Follow me on twitter @julijohnston
Overnight highlights. Following are highlights of overnight trade and opening calls:
Corn: 5 to 11 cents higher. Futures were higher overnight amid sharp dollar weakness, improving traders' attitude toward adding risk after leaders in Germany and France made an agreement to recapitalize banks. The U.S. dollar index is back testing uptrending support -- falling sharply from last week's high. To signal a near-term low has been posted, December corn needs to post a 25% retracement of the decline from the September high, which lies near $6.24.
Soybeans: 24 to 26 cents higher. Futures were the leader to the upside, being supported by sharp dollar weakness and spreading with corn. News France and Germany are working on a plan to solve debt woes in the euro-zone improved traders' risk-taking attitude overnight. The timing is right for corn and soybean futures to be putting in seasonal lows, as strong harvest progress made over the last week means hedge-related pressure should be easing. However, traders will also be cautious ahead of Wednesday's Crop Production and Supply & Demand Reports.
Wheat: 10 to 14 cents higher. Futures benefited from spillover from neighboring pits, as well as sharp weakness in the U.S. Dollar index. Wheat is clearly in a follower's role and will benefit from spreading with corn. December Chicago wheat is trading at around an 11 cent premium to December corn, which is still historically tight. Widespread rains across the Plains this weekend should boost planting in the region, but focus this morning is on dollar weakness.
Live cattle: Higher. Futures are expected to benefit from dollar weakness and expected improvement in the U.S. stock markets. This morning it's a risk-on attitude for investors who are somewhat relieved by the commitment in the euro-zone to recapitilize banks and avoid debt defaults. Traders will be keeping a very close eye on the boxed beef market for cash clues this week, as prices are at levels that have slowed demand in the past.
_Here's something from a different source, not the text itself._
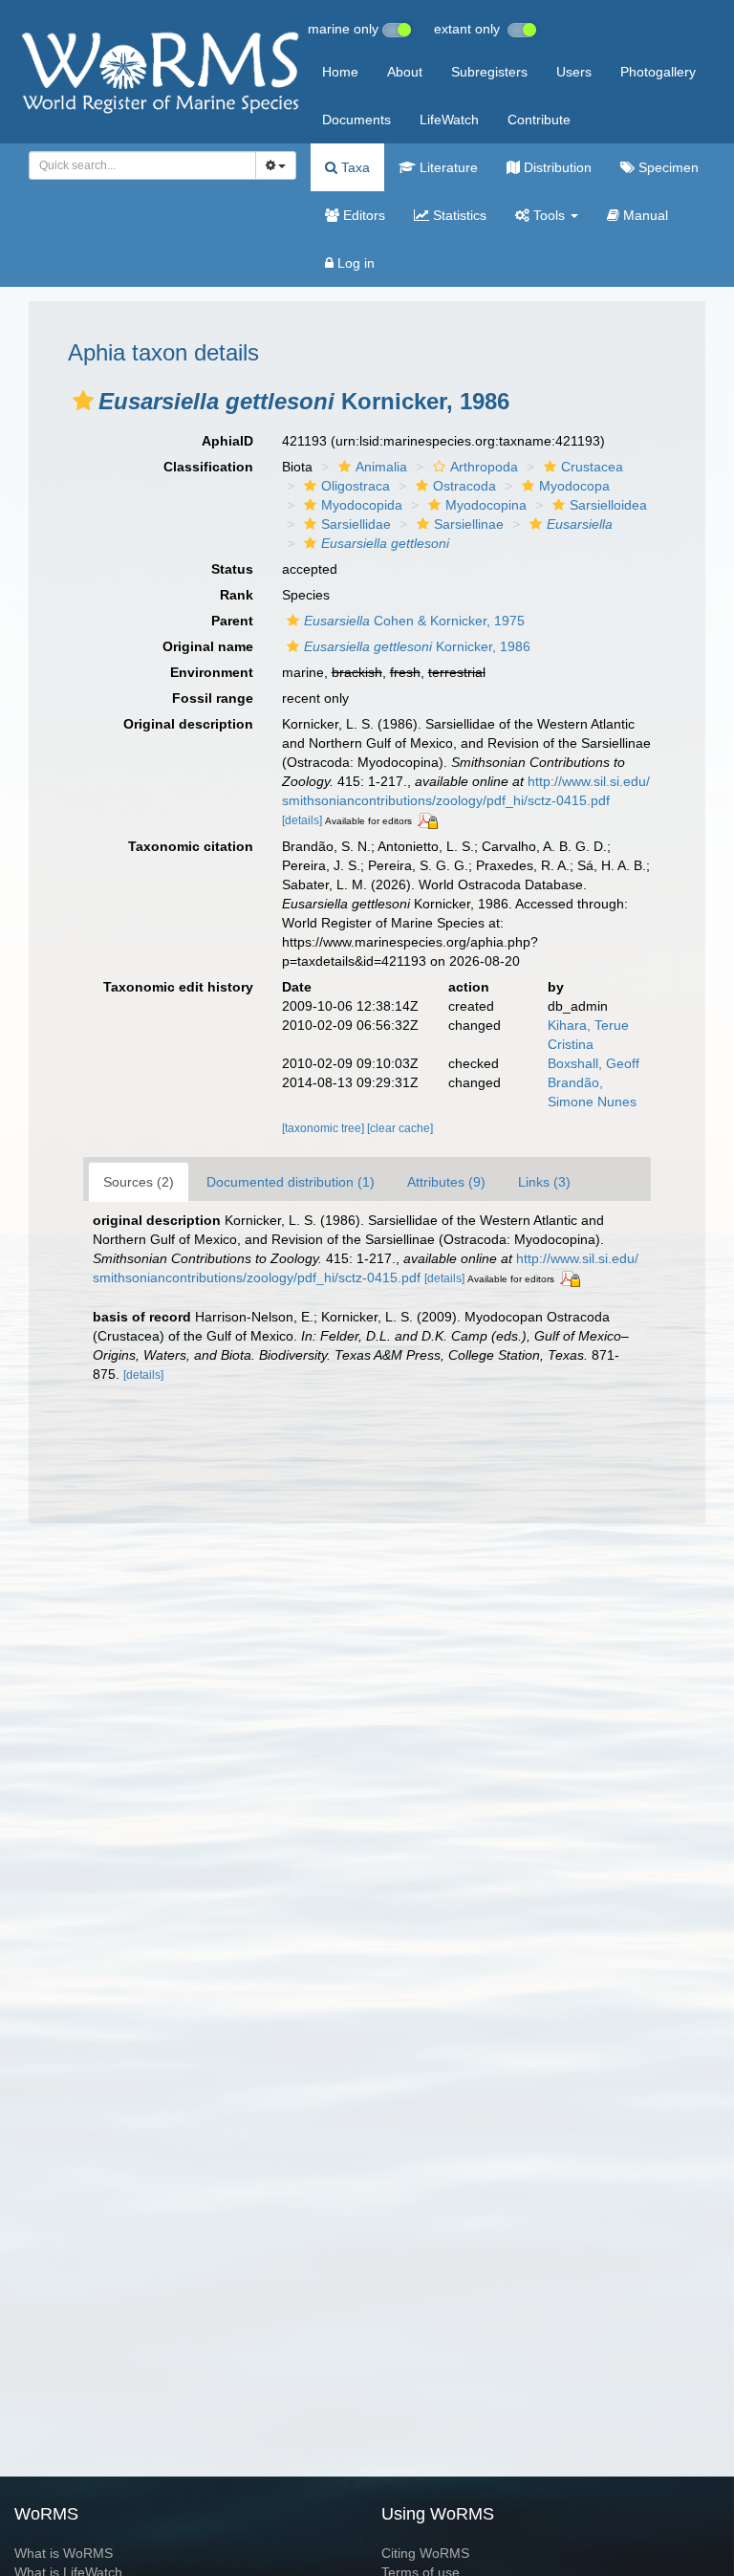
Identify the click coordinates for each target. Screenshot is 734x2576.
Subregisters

Lean Hogs: Higher. Futures are expected to benefit from widespread spillover from strength in the commodity markets this morning amid dollar weakness. The cash hog market is expected to be steady to firmer to start the week as packers compete with harvest progress and work to fill kill needs. But one caution this week is packers tighter profit margins. If pork cutout values soften, demand for cash hogs would also soften.